Date of Thesis

5-8-2014

Thesis Type

Honors Thesis (Bucknell Access Only)

Degree Type

Bachelor of Science in Mechanical Engineering

First Advisor

Chris Mordaunt

Second Advisor

Indranil Brahma

Abstract

Studying liquid fuel combustion is necessary to better design combustion systems. Through more efficient combustors and alternative fuels, it is possible to reduce greenhouse gases and harmful emissions. In particular, coal-derived and Fischer-Tropsch liquid fuels are of interest because, in addition to producing fewer emissions, they have the potential to drastically reduce the United States' dependence on foreign oil. Major academic research institutions like the Pennsylvania State University perform cutting-edge research in many areas of combustion.
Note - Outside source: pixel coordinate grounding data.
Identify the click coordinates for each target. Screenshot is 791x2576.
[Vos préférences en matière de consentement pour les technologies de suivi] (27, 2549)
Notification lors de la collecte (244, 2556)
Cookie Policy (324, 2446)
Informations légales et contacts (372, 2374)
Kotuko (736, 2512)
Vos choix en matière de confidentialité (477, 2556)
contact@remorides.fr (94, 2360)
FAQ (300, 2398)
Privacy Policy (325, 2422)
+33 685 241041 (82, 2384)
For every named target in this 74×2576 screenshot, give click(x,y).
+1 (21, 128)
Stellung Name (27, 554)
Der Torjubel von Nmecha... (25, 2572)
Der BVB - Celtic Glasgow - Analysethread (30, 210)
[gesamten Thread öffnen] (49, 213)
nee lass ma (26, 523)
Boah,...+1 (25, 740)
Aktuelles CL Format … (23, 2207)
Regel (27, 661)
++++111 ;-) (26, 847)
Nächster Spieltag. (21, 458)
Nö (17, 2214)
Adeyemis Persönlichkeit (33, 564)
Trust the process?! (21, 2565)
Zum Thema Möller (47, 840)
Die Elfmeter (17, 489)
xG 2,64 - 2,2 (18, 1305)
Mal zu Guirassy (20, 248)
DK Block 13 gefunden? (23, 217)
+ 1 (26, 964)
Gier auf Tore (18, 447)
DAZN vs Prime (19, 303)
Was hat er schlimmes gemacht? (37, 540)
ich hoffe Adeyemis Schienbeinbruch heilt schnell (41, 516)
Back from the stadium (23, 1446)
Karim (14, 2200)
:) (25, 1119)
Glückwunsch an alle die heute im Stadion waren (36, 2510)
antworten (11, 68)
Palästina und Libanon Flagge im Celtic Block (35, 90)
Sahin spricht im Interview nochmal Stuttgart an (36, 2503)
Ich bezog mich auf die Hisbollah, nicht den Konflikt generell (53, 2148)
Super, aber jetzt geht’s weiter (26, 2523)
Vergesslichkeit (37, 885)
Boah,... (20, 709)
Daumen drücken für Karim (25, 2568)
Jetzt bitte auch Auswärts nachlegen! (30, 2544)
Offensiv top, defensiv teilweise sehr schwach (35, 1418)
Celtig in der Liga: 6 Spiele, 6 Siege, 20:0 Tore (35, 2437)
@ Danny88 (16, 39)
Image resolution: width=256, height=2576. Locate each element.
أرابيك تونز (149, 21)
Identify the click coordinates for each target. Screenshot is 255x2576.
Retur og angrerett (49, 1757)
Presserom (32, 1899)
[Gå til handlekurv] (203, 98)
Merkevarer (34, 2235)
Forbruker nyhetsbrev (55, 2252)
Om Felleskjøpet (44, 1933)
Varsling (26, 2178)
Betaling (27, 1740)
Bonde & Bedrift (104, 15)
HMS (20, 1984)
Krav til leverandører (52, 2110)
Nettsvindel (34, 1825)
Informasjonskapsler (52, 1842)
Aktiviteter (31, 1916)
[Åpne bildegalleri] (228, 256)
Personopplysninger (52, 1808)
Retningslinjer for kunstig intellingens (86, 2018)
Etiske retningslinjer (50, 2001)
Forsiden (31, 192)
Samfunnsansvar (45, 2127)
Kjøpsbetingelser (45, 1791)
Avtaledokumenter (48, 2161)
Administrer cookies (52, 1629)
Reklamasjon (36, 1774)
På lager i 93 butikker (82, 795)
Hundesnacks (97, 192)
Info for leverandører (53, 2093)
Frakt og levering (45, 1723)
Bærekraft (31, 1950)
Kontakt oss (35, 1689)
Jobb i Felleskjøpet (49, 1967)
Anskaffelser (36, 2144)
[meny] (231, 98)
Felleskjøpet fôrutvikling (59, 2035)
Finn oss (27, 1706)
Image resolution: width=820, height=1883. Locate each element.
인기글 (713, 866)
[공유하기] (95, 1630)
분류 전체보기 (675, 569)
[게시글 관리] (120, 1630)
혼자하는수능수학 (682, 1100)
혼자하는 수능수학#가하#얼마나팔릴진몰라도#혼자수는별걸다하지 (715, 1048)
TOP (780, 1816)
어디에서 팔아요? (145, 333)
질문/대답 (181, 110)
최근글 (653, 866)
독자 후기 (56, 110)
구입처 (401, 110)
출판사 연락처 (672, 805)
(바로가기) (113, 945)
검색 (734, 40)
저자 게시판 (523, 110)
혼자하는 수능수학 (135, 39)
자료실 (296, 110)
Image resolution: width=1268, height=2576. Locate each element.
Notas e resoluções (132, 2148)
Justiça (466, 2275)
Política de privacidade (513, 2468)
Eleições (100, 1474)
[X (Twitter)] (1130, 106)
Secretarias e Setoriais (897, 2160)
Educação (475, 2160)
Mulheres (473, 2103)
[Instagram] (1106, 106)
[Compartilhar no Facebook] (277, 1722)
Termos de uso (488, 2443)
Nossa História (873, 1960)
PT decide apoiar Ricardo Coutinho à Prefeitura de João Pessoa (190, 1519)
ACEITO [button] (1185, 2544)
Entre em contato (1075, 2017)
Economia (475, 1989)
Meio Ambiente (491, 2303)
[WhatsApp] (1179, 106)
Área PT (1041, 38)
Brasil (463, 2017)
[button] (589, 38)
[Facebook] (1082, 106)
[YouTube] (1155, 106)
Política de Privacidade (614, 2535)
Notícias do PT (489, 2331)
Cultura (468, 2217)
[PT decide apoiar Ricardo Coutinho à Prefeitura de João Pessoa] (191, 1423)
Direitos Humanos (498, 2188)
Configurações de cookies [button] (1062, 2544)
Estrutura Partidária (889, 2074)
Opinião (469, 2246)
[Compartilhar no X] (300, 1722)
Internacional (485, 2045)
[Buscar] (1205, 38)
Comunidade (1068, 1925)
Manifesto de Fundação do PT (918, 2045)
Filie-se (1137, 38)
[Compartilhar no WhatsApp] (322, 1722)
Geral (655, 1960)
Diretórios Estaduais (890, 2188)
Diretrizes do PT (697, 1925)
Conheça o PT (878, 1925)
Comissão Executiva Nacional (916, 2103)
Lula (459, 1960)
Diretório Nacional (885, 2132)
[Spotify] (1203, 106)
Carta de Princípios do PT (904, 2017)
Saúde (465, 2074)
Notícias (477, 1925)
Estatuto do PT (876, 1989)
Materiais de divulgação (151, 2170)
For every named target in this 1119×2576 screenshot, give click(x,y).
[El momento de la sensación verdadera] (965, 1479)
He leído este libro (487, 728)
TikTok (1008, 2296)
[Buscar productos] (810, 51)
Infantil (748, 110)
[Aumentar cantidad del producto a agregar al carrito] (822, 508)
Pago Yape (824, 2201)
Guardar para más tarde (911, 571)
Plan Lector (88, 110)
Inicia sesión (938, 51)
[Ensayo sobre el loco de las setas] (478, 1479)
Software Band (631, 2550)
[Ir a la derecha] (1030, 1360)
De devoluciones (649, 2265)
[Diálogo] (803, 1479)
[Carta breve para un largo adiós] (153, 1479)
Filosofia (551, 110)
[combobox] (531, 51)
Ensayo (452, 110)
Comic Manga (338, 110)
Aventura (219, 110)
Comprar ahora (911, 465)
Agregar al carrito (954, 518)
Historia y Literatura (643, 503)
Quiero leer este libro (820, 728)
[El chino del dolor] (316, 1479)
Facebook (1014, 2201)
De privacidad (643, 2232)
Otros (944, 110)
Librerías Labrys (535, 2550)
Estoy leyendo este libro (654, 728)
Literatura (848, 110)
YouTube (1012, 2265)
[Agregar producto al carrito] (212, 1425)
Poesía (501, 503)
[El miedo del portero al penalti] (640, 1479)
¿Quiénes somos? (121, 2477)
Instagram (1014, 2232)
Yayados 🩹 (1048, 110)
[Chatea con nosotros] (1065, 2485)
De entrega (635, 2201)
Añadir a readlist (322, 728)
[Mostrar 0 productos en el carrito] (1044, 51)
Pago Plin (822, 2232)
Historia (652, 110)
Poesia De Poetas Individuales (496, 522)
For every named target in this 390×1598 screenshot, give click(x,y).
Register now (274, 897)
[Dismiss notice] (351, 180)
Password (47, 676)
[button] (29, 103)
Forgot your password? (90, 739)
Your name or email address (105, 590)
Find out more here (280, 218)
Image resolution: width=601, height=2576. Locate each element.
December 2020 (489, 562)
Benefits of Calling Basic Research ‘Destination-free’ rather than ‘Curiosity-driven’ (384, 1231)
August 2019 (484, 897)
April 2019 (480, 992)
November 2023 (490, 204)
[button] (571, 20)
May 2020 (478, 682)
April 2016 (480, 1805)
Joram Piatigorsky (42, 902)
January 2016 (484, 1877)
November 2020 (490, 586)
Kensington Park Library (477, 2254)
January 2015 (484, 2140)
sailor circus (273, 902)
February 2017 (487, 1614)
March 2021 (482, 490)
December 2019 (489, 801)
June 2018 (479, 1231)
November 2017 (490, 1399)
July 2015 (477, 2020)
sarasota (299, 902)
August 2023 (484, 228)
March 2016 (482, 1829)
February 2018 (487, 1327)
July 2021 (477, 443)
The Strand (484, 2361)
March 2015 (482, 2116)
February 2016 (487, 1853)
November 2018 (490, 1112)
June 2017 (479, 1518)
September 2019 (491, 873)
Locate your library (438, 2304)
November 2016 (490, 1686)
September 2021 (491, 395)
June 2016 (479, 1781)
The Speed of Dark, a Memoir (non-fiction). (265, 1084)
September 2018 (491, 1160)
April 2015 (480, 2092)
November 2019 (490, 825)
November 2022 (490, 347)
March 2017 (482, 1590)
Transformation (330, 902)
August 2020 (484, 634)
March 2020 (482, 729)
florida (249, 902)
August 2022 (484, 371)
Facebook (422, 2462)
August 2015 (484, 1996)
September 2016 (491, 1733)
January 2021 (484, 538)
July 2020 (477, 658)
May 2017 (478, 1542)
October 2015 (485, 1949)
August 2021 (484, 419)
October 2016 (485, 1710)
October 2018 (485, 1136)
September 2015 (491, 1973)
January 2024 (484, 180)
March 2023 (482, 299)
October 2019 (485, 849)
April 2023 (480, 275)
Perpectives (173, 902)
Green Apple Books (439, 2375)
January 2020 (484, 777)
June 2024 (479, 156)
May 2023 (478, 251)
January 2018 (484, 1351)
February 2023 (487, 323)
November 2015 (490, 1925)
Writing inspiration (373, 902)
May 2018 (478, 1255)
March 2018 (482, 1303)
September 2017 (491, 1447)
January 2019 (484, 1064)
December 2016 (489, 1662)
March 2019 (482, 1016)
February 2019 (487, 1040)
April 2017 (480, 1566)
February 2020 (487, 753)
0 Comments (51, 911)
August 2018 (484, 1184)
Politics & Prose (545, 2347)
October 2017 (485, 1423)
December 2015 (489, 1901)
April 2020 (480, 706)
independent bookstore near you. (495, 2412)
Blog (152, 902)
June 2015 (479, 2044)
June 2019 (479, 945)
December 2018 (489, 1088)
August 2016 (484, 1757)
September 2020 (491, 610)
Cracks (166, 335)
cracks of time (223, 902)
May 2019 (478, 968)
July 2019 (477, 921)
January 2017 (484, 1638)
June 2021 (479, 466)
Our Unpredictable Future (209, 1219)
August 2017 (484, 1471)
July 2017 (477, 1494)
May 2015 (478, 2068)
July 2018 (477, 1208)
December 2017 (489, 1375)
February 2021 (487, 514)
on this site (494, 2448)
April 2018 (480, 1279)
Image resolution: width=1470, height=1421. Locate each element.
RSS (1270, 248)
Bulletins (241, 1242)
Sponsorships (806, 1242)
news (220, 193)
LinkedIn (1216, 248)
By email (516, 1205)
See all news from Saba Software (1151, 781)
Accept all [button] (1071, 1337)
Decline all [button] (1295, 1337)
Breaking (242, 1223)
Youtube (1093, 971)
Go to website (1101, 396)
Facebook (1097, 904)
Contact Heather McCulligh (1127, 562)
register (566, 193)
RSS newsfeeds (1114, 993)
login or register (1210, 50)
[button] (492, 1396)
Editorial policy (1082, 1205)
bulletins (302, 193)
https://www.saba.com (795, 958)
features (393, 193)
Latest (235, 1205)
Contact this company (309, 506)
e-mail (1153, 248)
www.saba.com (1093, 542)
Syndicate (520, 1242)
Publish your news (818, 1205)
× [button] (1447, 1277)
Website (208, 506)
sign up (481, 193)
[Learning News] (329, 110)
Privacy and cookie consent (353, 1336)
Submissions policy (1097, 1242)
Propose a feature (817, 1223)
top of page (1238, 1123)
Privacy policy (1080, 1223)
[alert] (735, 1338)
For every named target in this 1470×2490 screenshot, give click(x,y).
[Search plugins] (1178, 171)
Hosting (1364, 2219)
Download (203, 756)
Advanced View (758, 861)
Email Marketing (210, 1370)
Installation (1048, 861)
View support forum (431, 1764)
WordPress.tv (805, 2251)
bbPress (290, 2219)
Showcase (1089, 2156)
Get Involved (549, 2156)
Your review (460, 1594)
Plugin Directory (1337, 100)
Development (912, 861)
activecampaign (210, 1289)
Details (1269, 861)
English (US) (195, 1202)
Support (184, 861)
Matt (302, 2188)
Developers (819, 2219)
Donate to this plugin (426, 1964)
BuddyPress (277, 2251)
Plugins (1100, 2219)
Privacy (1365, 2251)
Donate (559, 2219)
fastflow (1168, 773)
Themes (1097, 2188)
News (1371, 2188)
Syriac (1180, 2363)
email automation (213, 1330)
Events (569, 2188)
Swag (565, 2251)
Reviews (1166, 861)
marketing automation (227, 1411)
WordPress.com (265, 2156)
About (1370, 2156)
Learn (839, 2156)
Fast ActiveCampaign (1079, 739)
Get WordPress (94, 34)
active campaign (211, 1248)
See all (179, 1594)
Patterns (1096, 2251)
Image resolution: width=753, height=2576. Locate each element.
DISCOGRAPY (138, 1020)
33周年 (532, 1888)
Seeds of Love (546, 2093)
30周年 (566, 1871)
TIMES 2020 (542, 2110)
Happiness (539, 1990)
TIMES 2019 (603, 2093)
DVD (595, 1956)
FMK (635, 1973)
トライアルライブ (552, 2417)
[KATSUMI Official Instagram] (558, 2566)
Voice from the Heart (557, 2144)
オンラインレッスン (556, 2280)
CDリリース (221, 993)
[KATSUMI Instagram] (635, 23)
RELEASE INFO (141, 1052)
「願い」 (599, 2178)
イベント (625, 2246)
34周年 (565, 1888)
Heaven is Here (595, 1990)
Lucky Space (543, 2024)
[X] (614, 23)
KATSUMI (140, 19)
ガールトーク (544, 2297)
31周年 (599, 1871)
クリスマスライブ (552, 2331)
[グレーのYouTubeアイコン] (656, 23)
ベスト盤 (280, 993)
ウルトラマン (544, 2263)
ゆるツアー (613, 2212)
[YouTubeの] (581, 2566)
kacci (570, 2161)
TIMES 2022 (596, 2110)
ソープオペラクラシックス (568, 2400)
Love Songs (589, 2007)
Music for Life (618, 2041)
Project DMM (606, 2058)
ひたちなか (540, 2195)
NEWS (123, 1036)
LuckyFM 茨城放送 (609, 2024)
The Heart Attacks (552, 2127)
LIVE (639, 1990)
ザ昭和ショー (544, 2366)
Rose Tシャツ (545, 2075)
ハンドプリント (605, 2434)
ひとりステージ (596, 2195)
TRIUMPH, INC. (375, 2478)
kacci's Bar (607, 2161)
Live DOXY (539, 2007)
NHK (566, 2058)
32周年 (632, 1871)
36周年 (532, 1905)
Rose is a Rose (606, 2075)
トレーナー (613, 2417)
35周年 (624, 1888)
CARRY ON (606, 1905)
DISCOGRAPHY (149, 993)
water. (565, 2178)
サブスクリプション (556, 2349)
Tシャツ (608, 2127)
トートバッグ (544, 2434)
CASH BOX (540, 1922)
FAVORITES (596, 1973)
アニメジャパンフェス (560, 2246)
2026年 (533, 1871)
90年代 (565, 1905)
The Combustion Research Laboratory (CRL) at Bucknell University is striving to develop the necessary equipment to be capable of both independent and collaborative research efforts with Penn State and in the process, advance the CRL to the forefront of combustion studies. The focus of this thesis is to advance the capabilities of the Combustion Research Lab at Bucknell. Specifically, this was accomplished through a revision to a previously designed liquid fuel injector, and through the design and installation of a laser extinction system for the measurement of soot produced during combustion. The previous liquid fuel injector with a 0.005" hole did not behave as expected. Through spray testing the 0.005" injector with water, it was determined that experimental errors were made in the original pressure testing of the injector. Using data from the spray testing experiment, new theoretical hole sizes of the injector were calculated. New injectors with 0.007" and 0.0085" orifices were fabricated and subsequently tested to qualitatively validate their behavior. The injectors were installed in the combustion rig in the CRL and hot-fire tested with liquid heptane. The 0.0085" injector yielded a manageable fuel pressure and produced a broad flame. A laser extinction system was designed and installed in the CRL. This involved the fabrication of a number of custom-designed parts and the specification of laser extinction equipment for purchase. A standard operating procedure for the laser extinction system was developed to provide a consistent, safe method for measuring soot formation during combustion.